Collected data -
*** Begin section ***
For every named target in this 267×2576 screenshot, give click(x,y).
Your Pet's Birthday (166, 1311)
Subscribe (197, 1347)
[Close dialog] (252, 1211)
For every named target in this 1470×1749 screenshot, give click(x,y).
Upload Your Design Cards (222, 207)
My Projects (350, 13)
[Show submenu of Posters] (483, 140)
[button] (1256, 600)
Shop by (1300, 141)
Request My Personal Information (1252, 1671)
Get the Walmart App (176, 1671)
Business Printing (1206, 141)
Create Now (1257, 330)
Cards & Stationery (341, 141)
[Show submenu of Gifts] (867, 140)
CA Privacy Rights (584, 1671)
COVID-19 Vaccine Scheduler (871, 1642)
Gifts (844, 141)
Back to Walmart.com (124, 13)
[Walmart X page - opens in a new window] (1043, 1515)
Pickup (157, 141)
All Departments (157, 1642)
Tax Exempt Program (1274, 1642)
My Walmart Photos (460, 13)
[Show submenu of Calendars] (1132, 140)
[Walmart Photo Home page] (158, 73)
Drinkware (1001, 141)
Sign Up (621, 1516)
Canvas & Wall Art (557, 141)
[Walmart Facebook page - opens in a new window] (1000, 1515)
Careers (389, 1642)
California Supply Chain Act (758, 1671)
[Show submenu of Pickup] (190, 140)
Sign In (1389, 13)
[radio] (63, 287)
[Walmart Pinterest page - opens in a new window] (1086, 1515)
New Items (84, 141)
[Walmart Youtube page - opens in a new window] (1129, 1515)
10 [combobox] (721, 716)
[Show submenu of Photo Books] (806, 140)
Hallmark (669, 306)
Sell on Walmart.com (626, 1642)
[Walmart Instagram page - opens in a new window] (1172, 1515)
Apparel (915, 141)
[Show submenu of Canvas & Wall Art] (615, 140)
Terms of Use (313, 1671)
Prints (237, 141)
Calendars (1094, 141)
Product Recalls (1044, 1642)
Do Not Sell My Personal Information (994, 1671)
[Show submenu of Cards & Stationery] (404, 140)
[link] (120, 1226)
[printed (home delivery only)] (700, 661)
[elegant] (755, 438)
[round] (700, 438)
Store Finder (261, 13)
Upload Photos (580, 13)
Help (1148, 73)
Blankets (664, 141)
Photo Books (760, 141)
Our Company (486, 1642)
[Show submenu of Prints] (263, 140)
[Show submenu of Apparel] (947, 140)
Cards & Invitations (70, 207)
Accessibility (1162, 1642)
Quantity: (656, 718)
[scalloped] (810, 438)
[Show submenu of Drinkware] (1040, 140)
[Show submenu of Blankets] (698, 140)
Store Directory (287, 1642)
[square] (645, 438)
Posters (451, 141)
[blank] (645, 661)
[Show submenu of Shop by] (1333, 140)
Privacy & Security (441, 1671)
*** End section ***
EXERCISE DETAILS - An exact repeat of the lines from the one containing "[elegant] (755, 438)" through the final line of the entries is the whole answer.

RESULT OF THIS TASK -
[elegant] (755, 438)
[round] (700, 438)
Store Finder (261, 13)
Upload Photos (580, 13)
Help (1148, 73)
Blankets (664, 141)
Photo Books (760, 141)
Our Company (486, 1642)
[Show submenu of Prints] (263, 140)
[Show submenu of Apparel] (947, 140)
Cards & Invitations (70, 207)
Accessibility (1162, 1642)
Quantity: (656, 718)
[scalloped] (810, 438)
[Show submenu of Drinkware] (1040, 140)
[Show submenu of Blankets] (698, 140)
Store Directory (287, 1642)
[square] (645, 438)
Posters (451, 141)
[blank] (645, 661)
[Show submenu of Shop by] (1333, 140)
Privacy & Security (441, 1671)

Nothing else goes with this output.